» WORK TO COMPLETE
**1.** Echo verbatim the part of the LeetCode 29 explanation from "LeetCode 29: Divide" up to and including "equal to 0.".
**2.** In the LeetCode 29 explanation below, which three operators does the approach avoid using?

» PROVIDED TEXT
════
LeetCode 29: Divide Two Integers
LeetCode 29 Solution Explanation
Explanation:
To solve this problem without using multiplication, division, and mod operators, we can simulate the process of long division. We repeatedly subtract the divisor from the dividend until the dividend becomes less than the divisor. The number of times we can subtract the divisor without making the dividend negative will be the quotient. We need to handle the edge cases where the dividend or divisor is negative and also take care of overflow scenarios.
Algorithmic Steps:
- Handle edge cases: Check if either dividend or divisor is equal to 0.
- Determine the sign of the result based on whether both dividend and divisor have the same sign or not.
- Convert both dividend and divisor to positive numbers to simplify the calculation.
- Count the number of times you can subtract the divisor from the dividend without making the dividend negative. This count will be the quotient.
════
» MATERIAL

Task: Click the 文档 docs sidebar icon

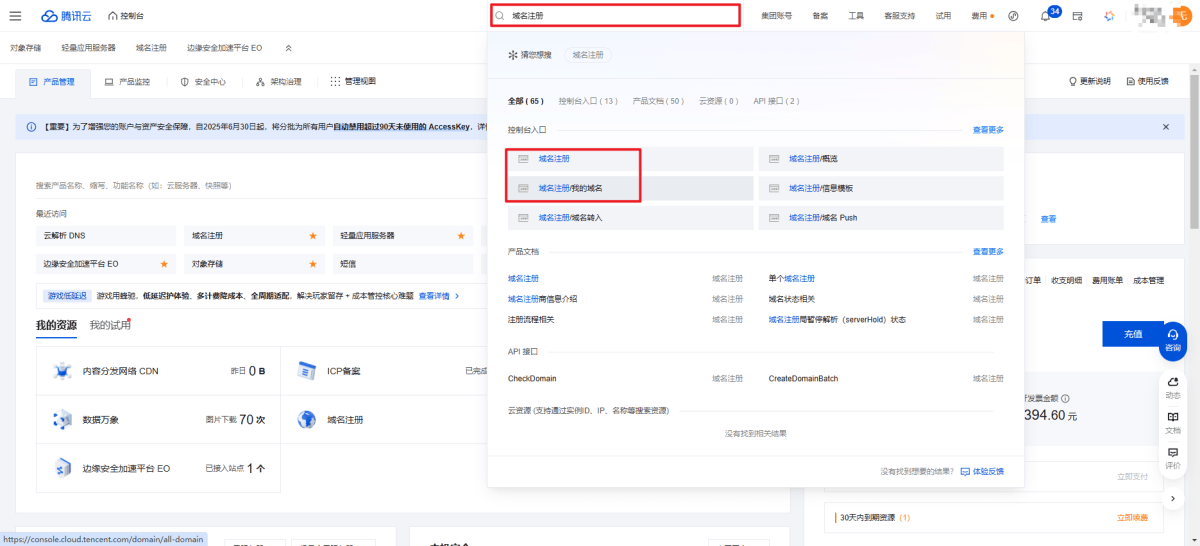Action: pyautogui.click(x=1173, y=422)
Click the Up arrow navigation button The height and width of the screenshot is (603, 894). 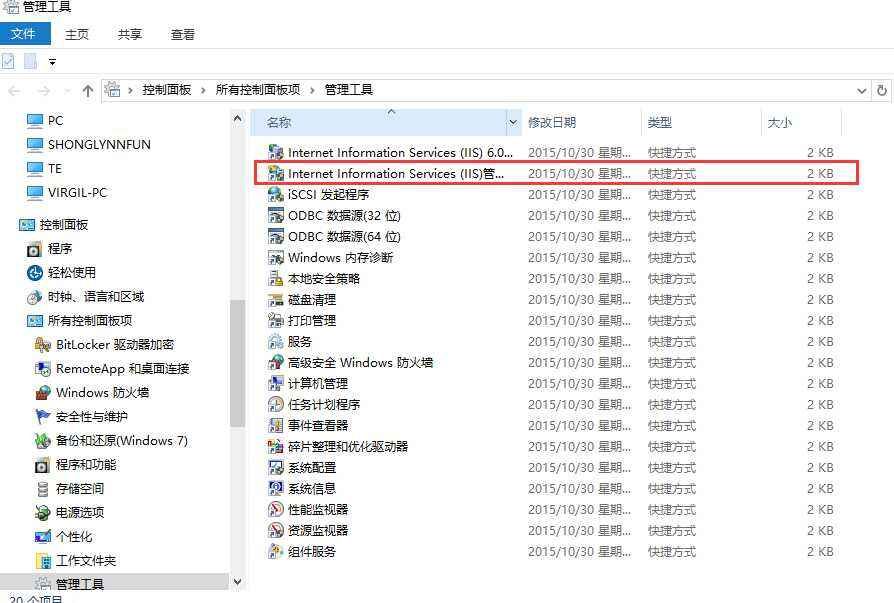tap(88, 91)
════
» ANSWERS FOR THE EXERCISE
**1.**
LeetCode 29: Divide Two Integers
LeetCode 29 Solution Explanation
Explanation:
To solve this problem without using multiplication, division, and mod operators, we can simulate the process of long division. We repeatedly subtract the divisor from the dividend until the dividend becomes less than the divisor. The number of times we can subtract the divisor without making the dividend negative will be the quotient. We need to handle the edge cases where the dividend or divisor is negative and also take care of overflow scenarios.
Algorithmic Steps:
- Handle edge cases: Check if either dividend or divisor is equal to 0.

**2.** Multiplication, division, and mod operators.